• INFORMATION SHOWN:
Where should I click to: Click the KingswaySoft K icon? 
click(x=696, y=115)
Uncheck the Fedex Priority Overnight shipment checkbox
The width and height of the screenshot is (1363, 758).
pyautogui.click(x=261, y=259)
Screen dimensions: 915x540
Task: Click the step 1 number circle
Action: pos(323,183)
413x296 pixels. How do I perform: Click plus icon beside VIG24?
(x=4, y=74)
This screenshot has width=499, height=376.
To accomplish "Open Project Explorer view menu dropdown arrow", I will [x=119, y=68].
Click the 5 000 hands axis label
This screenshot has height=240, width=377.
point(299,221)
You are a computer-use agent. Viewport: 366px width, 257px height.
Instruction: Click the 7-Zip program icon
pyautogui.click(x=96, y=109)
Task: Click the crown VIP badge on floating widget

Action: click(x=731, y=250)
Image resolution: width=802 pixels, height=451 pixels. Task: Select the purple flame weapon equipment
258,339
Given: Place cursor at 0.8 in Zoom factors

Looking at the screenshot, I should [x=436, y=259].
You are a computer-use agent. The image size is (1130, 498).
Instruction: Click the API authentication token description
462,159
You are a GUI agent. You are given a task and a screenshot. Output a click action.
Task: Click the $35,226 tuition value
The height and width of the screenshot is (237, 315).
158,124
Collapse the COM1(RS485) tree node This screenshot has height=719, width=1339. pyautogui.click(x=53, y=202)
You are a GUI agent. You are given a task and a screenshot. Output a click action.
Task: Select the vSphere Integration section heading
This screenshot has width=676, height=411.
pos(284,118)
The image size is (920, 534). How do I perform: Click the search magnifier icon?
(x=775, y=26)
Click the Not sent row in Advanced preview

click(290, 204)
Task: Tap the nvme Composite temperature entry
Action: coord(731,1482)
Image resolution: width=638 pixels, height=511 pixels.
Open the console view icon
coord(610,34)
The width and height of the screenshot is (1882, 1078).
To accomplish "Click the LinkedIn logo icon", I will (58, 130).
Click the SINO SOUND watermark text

• TASK BRIEF:
Reproduce the material above with each "Instruction" renamed to "Directive", leaving every other character untouched.

• RESULT:
Where should I click to: Click the KingswaySoft K icon? 
click(x=696, y=115)
Uncheck the Fedex Priority Overnight shipment checkbox
The width and height of the screenshot is (1363, 758).
pyautogui.click(x=261, y=259)
Screen dimensions: 915x540
Task: Click the step 1 number circle
Action: pos(323,183)
413x296 pixels. How do I perform: Click plus icon beside VIG24?
(x=4, y=74)
This screenshot has width=499, height=376.
To accomplish "Open Project Explorer view menu dropdown arrow", I will [x=119, y=68].
Click the 5 000 hands axis label
This screenshot has height=240, width=377.
point(299,221)
You are a computer-use agent. Viewport: 366px width, 257px height.
Directive: Click the 7-Zip program icon
pyautogui.click(x=96, y=109)
Task: Click the crown VIP badge on floating widget

Action: click(x=731, y=250)
Image resolution: width=802 pixels, height=451 pixels. Task: Select the purple flame weapon equipment
258,339
Given: Place cursor at 0.8 in Zoom factors

Looking at the screenshot, I should [x=436, y=259].
You are a computer-use agent. The image size is (1130, 498).
Directive: Click the API authentication token description
462,159
You are a GUI agent. You are given a task and a screenshot. Output a click action.
Task: Click the $35,226 tuition value
The height and width of the screenshot is (237, 315).
158,124
Collapse the COM1(RS485) tree node This screenshot has height=719, width=1339. pyautogui.click(x=53, y=202)
You are a GUI agent. You are given a task and a screenshot. Output a click action.
Task: Select the vSphere Integration section heading
This screenshot has width=676, height=411.
pos(284,118)
The image size is (920, 534). How do I perform: Click the search magnifier icon?
(x=775, y=26)
Click the Not sent row in Advanced preview

click(290, 204)
Task: Tap the nvme Composite temperature entry
Action: coord(731,1482)
Image resolution: width=638 pixels, height=511 pixels.
Open the console view icon
coord(610,34)
The width and height of the screenshot is (1882, 1078).
To accomplish "Click the LinkedIn logo icon", I will (58, 130).
Click the SINO SOUND watermark text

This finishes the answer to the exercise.